Untuk mengatasi tantangan ini, Kementerian Pendidikan Kamboja tengah berupaya melakukan transformasi kurikulum dengan mengadopsi pedagogi inovatif dan sistem penilaian yang lebih holistik, sejalan dengan tujuan pembangunan berkelanjutan.

Banyak tantangan untuk pendidikan tinggi

Perubahan iklim telah memberikan dampak signifikan terhadap sektor pertanian di Kamboja, salah satu pilar utama perekonomian negara tersebut. Dampak ini semakin diperparah oleh terbatasnya sumber daya yang dimiliki untuk mengatasi tantangan pembangunan berkelanjutan. Seperti yang diungkapkan oleh Mak, "dengan uang yang kami miliki, kami tidak dapat melakukan apa pun."

Sentimen serupa juga diungkapkan oleh Wakil Direktur Jenderal Departemen Pendidikan Tinggi Kementerian Pendidikan Laos, Lavanh Vongkhamsane. Lavanh menyoroti perlunya universitas di Laos untuk merancang "kurikulum transformasi digital" guna menghadapi tantangan global yang semakin kompleks.

Namun, upaya ini terkendala oleh kurangnya literasi digital di kalangan dosen dan staf pendidikan. Ia menekankan pentingnya investasi dalam penelitian untuk mendukung pergeseran budaya, tenaga kerja, dan teknologi di sektor pendidikan tinggi Laos.

"Kami memiliki banyak tantangan untuk pendidikan tinggi di negara kami," ujar Lavanh. "Kami sedang memikirkan dana penelitian karena kami membutuhkan pergeseran budaya, tenaga kerja, dan teknologi."

Selain tantangan pendanaan, aksesibilitas terhadap teknologi informasi dan komunikasi (TIK) juga menjadi kendala utama. "Ketika kita berbicara tentang akses digital, ini hanya untuk memastikan akses yang dapat diterima ke infrastruktur TIK dan perangkat," jelas Lavanh.

Namun, akses semata tidak cukup.
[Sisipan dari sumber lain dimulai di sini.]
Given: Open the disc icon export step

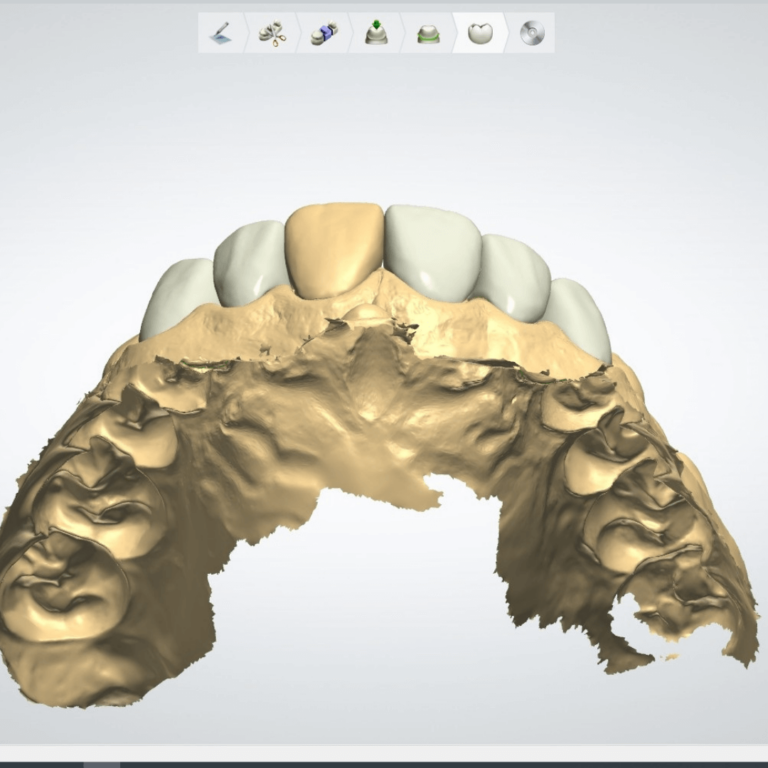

Pelatihan keterampilan digital yang komprehensif harus diberikan kepada pendidik, siswa, dan administrator untuk membangun kompetensi literasi digital yang memadai.

Di sisi lain, Singapura, yang dikenal sebagai pusat inovasi di Asia Tenggara, telah mengambil langkah yang lebih proaktif dalam menghadapi disrupsi digital dalam pendidikan tinggi.

Universitas Ilmu Sosial Singapura (SUSS), misalnya, telah mengembangkan program mikro-kredensial yang disesuaikan dengan kebutuhan pasar kerja yang dinamis, khususnya di sektor ekonomi hijau.

Presiden SUSS, Tan Tai Yong, memperingatkan bahwa keterampilan yang relevan saat ini mungkin akan menjadi usang dalam waktu singkat.

"Saya melihat gelombang baru datang, dan ini akan memiliki dampak yang sangat mendasar pada pendidikan tinggi," ujarnya. "Keterampilan yang Anda pelajari [sekarang] akan menjadi tidak relevan dalam lima tahun."

Sebagai contoh, SUSS telah bekerja sama dengan Singapore Airlines untuk menawarkan program mikro-kredensial bagi pilot berusia 35-40 tahun yang ingin beralih ke bidang manajemen atau lainnya.

Program ini memberikan fleksibilitas bagi para pilot untuk mengembangkan keterampilan baru yang relevan dengan industri penerbangan yang terus berkembang.